U.S. CMO Avara Pharmaceutical Services is on a roll, or a roll-up. It has struck a deal to buy a plant in the U.K. that AstraZeneca was set to close, saving more than 200 jobs in the process. The deal comes just weeks after Avara said it would buy the U.S. manufacturing operations of Japan’s Astellas.

Norwalk, CT-based Avara said Monday it will buy AstraZeneca’s Avlon, Avonmouth, England, API plant and hire the 210 employees. It will manufacture products for AstraZeneca on a contract basis as part of the deal. Terms of the acquisition were not disclosed.

“We are excited to have the Avlon organization join the Avara team and to add this significant capability to the Avara Company,” Avara CEO Tim Tyson said in a statement. “This exceptional facility will be the fifth site in our global network with other facilities in the U.S., Puerto Rico, Ireland and now the UK.”

Marc Jones, AstraZeneca’s executive VP of supply in EMEA, thanked the AstraZeneca employees and said, “We have confidence that Avara is the right company to oversee the continuing supply of the AstraZeneca products that are made at the facility, as well as to build a long term sustainable future for the site.”
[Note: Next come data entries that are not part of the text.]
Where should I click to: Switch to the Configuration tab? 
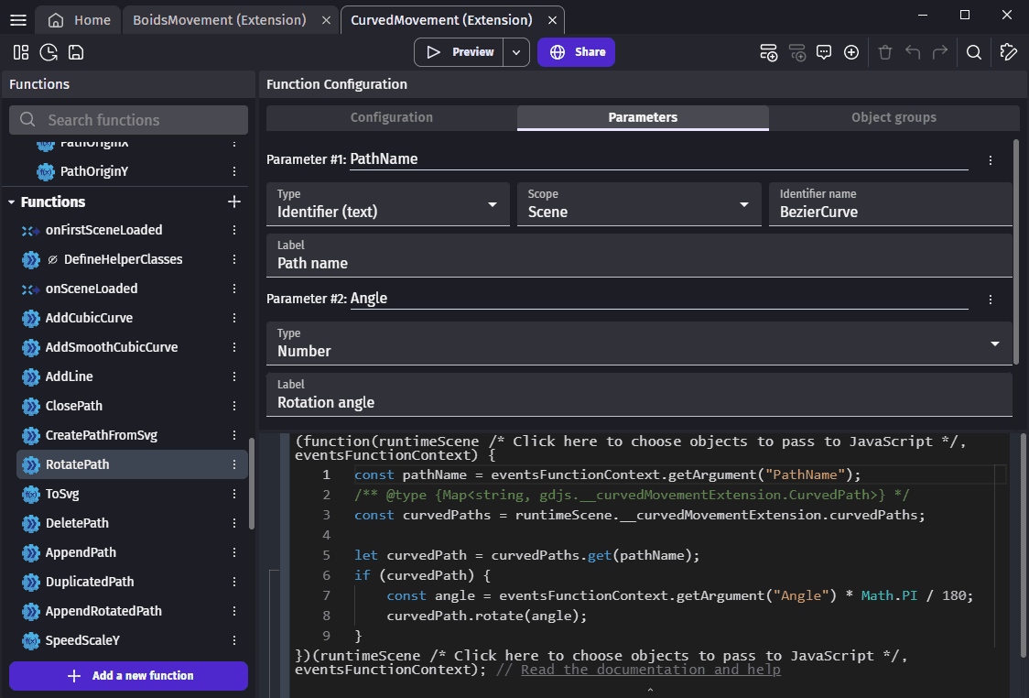[391, 117]
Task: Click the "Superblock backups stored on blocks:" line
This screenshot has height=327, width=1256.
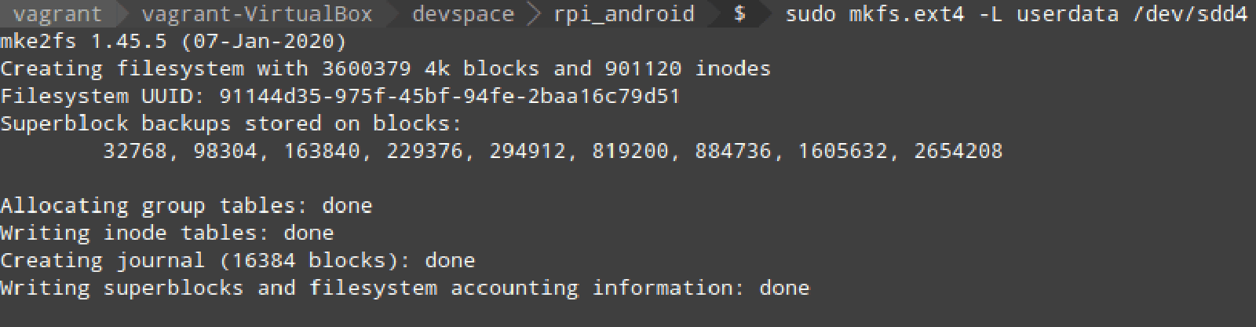Action: [232, 123]
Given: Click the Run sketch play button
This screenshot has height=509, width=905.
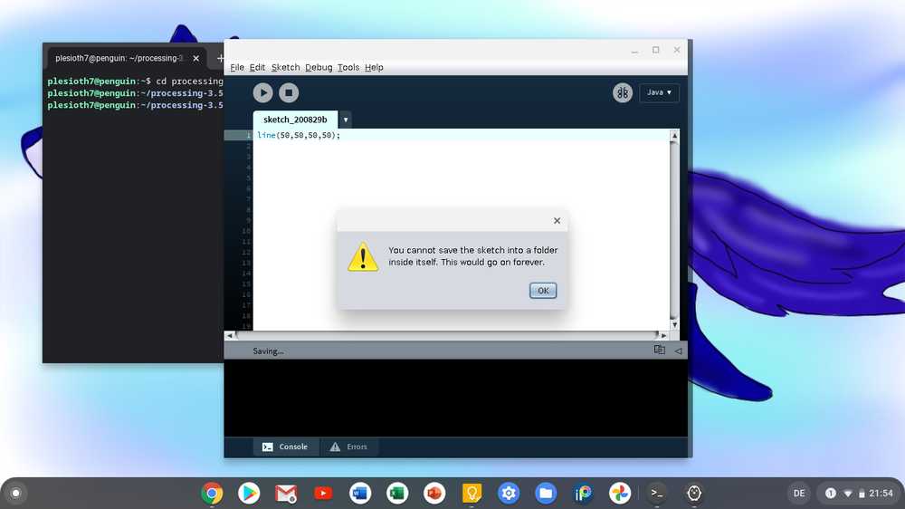Looking at the screenshot, I should click(x=262, y=92).
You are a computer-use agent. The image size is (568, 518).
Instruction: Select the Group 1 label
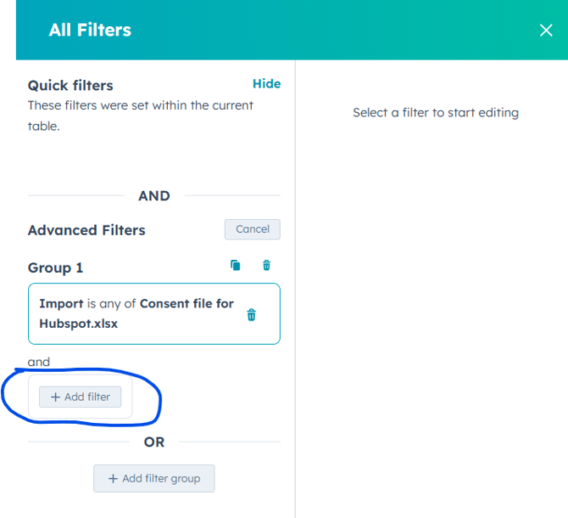(56, 267)
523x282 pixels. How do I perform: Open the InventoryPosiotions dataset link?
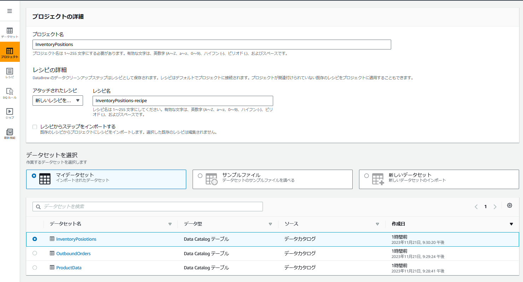coord(76,239)
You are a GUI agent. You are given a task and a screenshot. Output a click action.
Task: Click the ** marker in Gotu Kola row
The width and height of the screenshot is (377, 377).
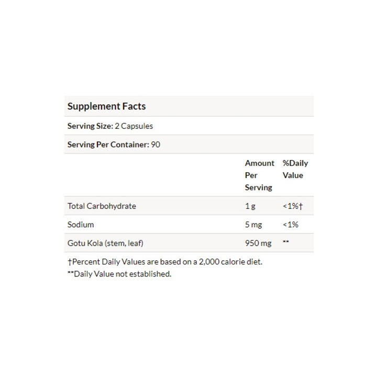tap(286, 241)
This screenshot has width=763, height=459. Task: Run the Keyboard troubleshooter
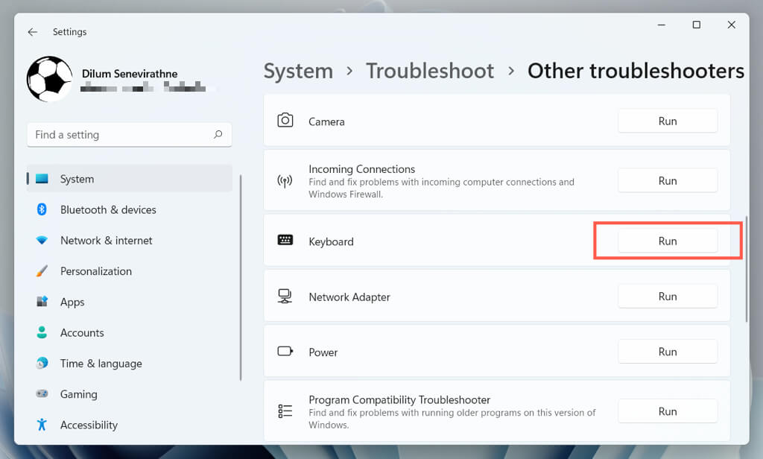[x=668, y=241]
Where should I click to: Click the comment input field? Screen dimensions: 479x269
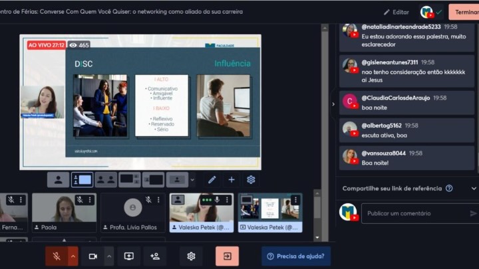pos(412,213)
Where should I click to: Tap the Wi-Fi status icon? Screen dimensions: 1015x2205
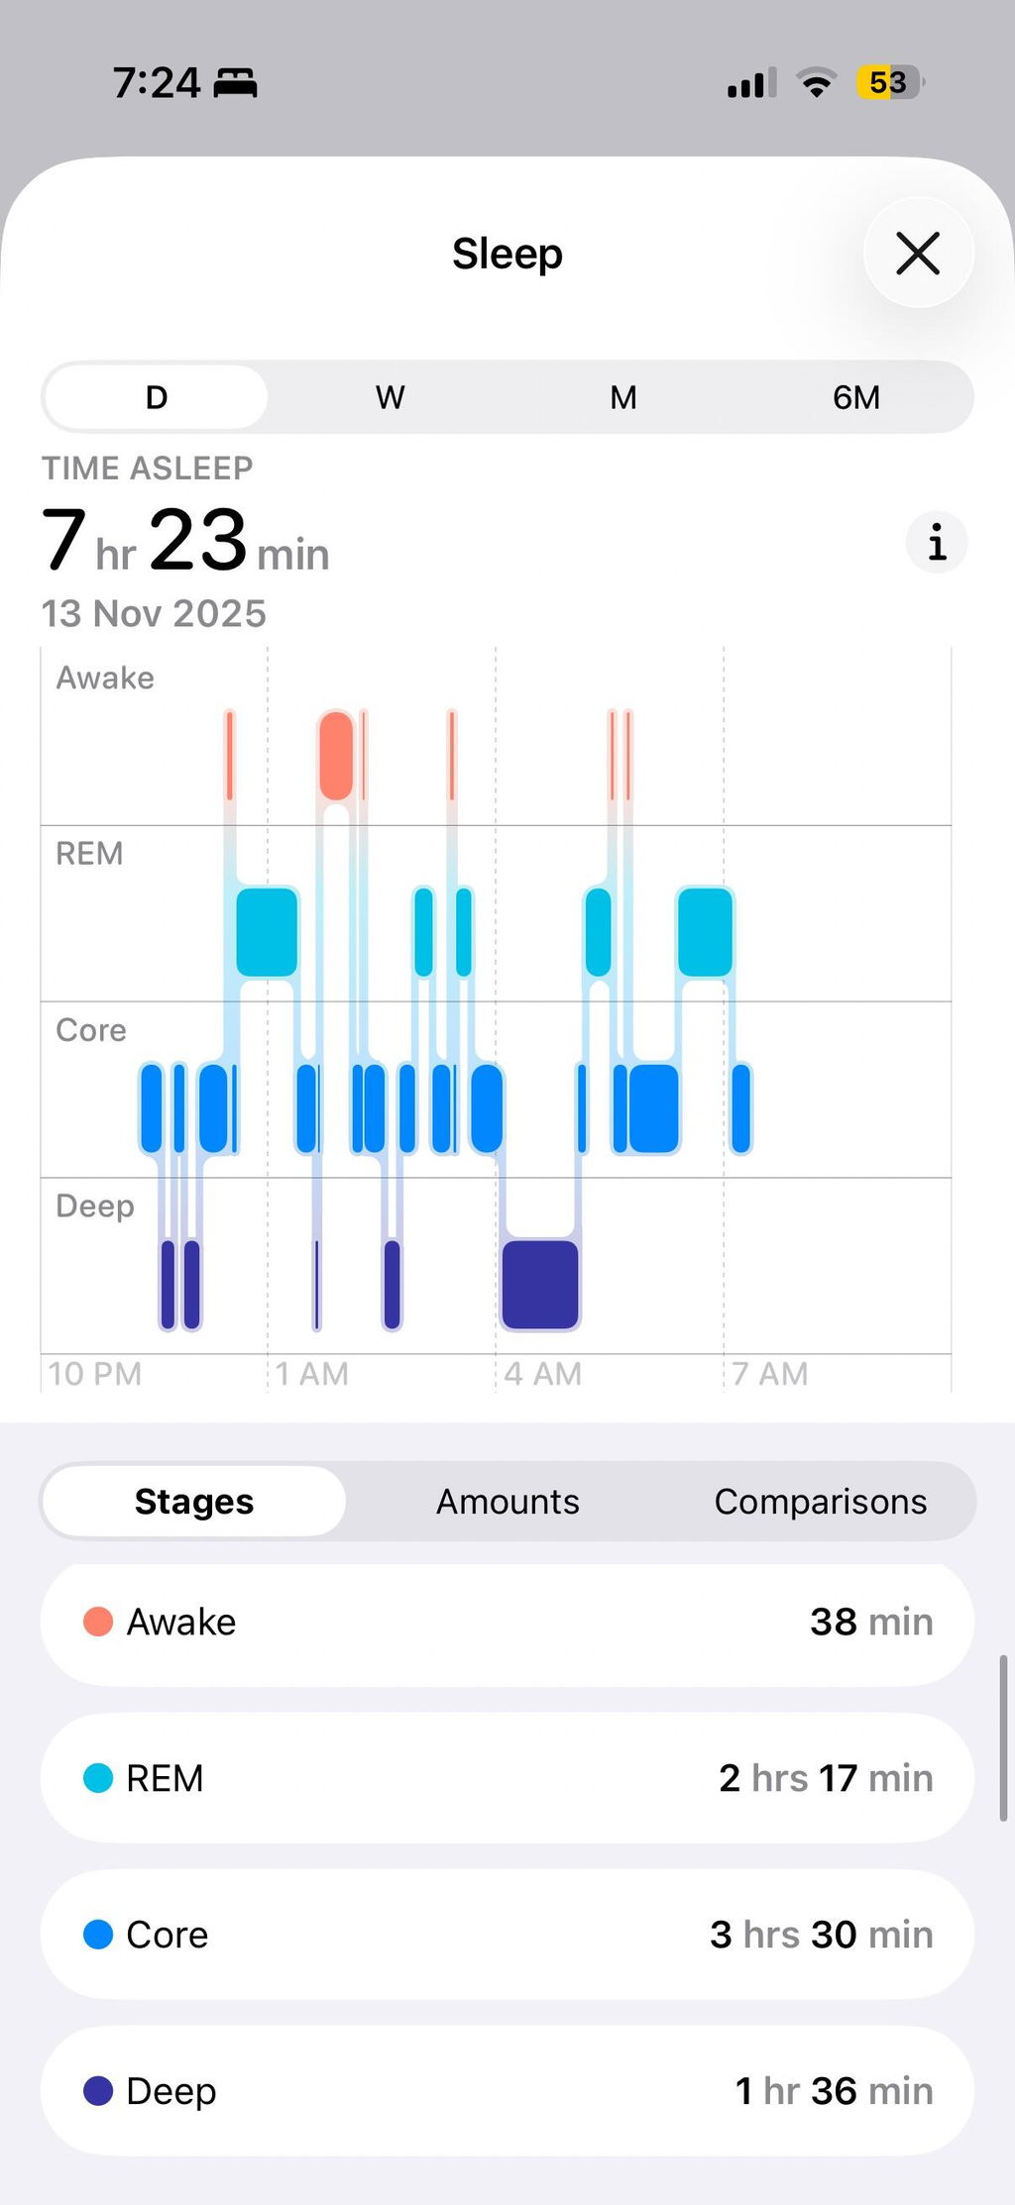[x=817, y=83]
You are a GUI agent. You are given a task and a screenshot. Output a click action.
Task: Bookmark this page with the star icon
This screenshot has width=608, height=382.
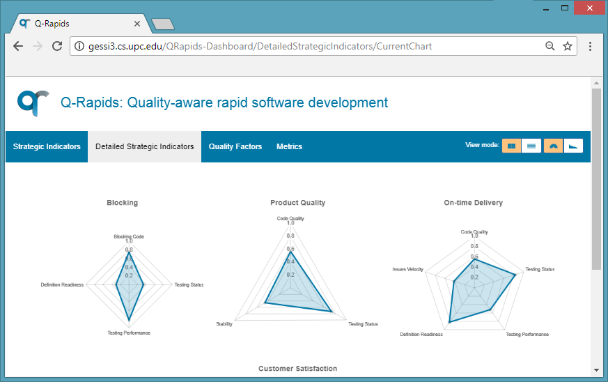[x=568, y=46]
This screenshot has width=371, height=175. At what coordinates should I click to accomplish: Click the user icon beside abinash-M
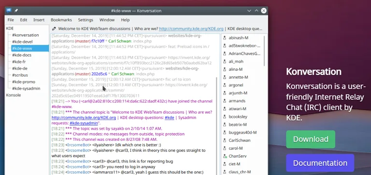[225, 38]
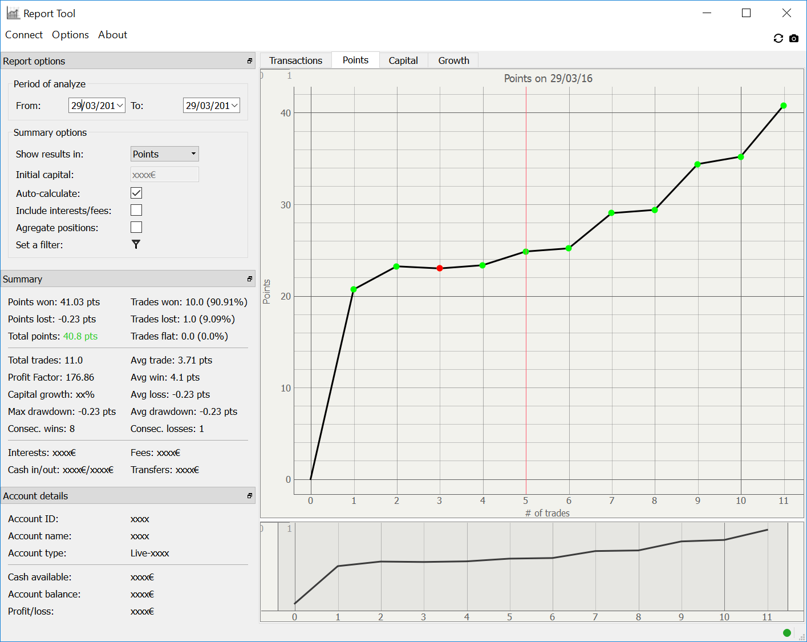This screenshot has height=642, width=807.
Task: Click the red losing trade point
Action: tap(440, 268)
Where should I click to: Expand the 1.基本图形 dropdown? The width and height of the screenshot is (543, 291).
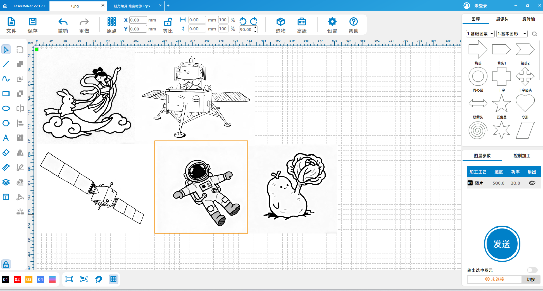(x=512, y=34)
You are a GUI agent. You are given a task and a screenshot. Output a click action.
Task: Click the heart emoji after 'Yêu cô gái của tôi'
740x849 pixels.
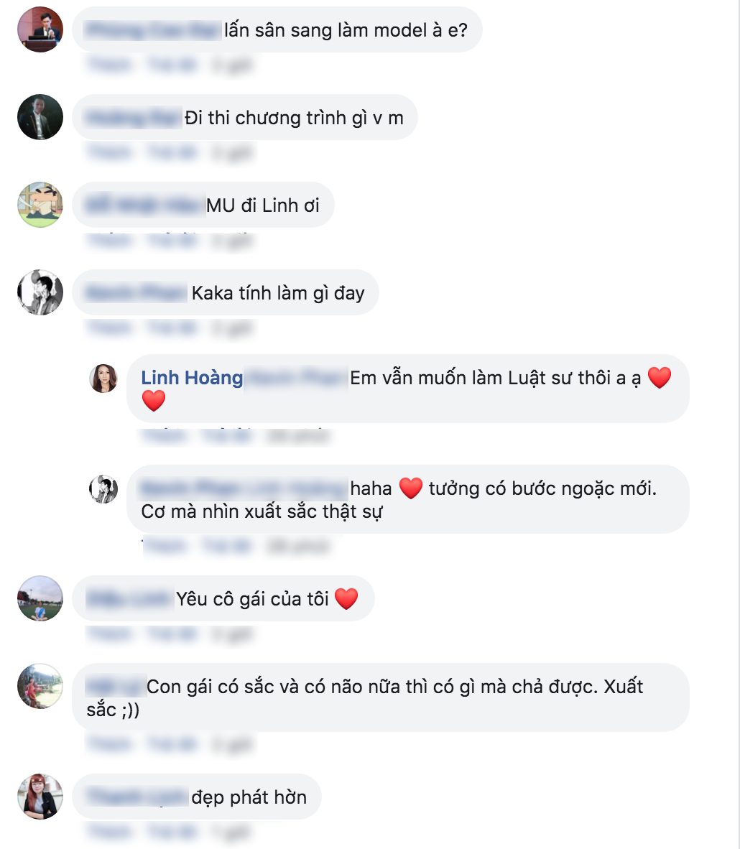[347, 599]
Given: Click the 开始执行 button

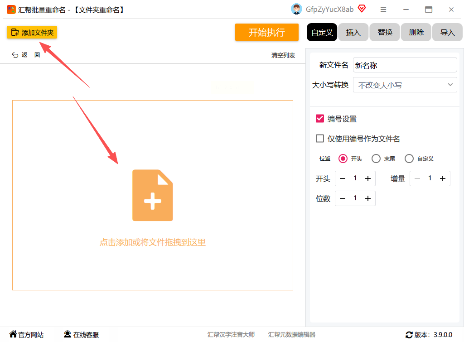Looking at the screenshot, I should (x=266, y=32).
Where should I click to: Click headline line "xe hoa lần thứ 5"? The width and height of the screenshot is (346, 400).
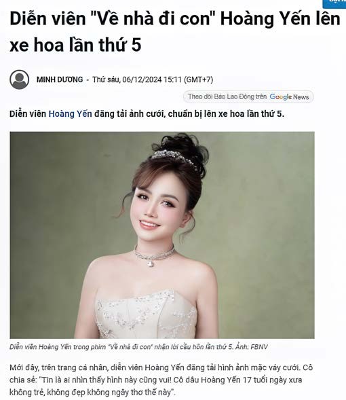pyautogui.click(x=75, y=45)

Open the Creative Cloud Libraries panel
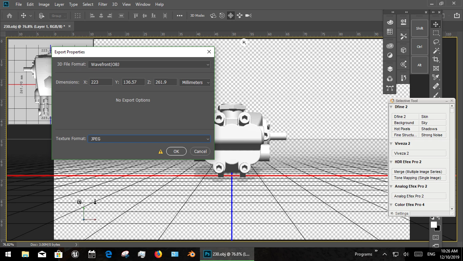390,46
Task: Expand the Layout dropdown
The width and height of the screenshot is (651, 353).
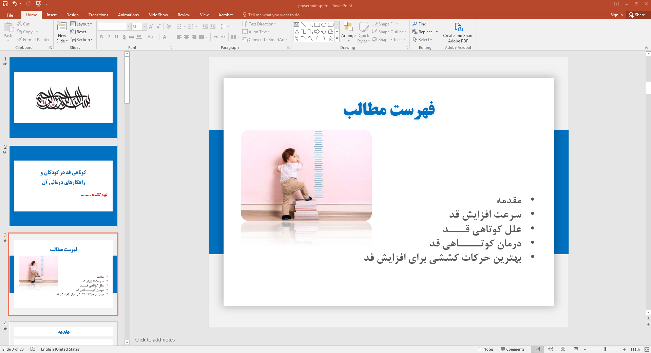Action: [81, 24]
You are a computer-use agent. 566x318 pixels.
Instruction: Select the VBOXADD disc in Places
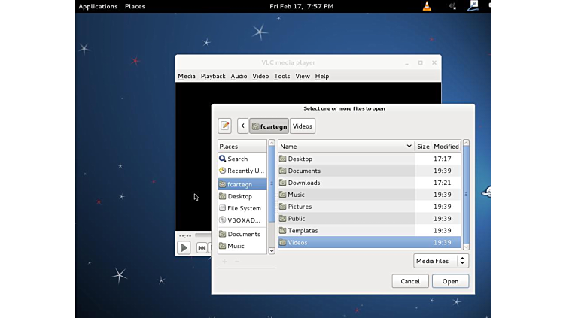point(243,220)
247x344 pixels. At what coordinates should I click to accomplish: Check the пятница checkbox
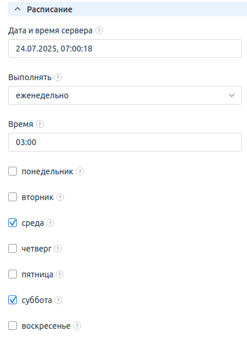pyautogui.click(x=12, y=274)
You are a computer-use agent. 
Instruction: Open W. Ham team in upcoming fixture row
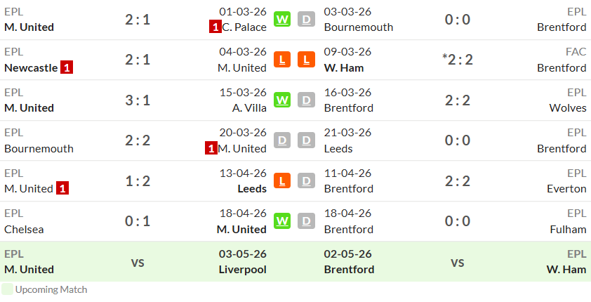click(566, 270)
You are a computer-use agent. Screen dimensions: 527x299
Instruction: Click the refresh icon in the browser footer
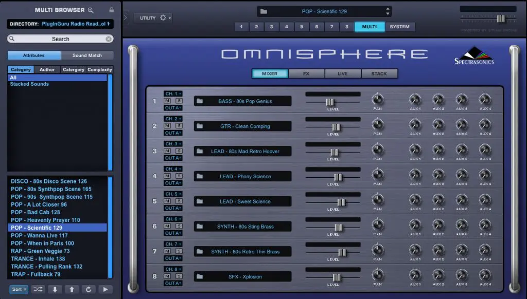click(89, 289)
The U.K.-based drugmaker said in 2014 that it would close the active pharmaceutical ingredient (API) plant in Avlon by 2017 as generics hit key products. The plant makes the APIs for high-cholesterol drug Crestor and bipolar treatment Seroquel, both now dealing with generics. AstraZeneca has closed or is closing other facilities as it remakes its manufacturing network as part of a $1.1 billion cost-cutting plan.

Last month, Avara said it was buying Astellas Pharma Technologies, the U.S. contract manufacturing operations of the Japanese company. It got a 312,153-square-foot plant in Norman, OK, and took on about 200 employees. It also struck a deal to continue to make products for Astellas.

Terms were not disclosed in that deal either, but Astellas said it will take a ¥9.0 billion ($89 million) charge in its quarter ended Sept. 30 for the loss of plant and equipment.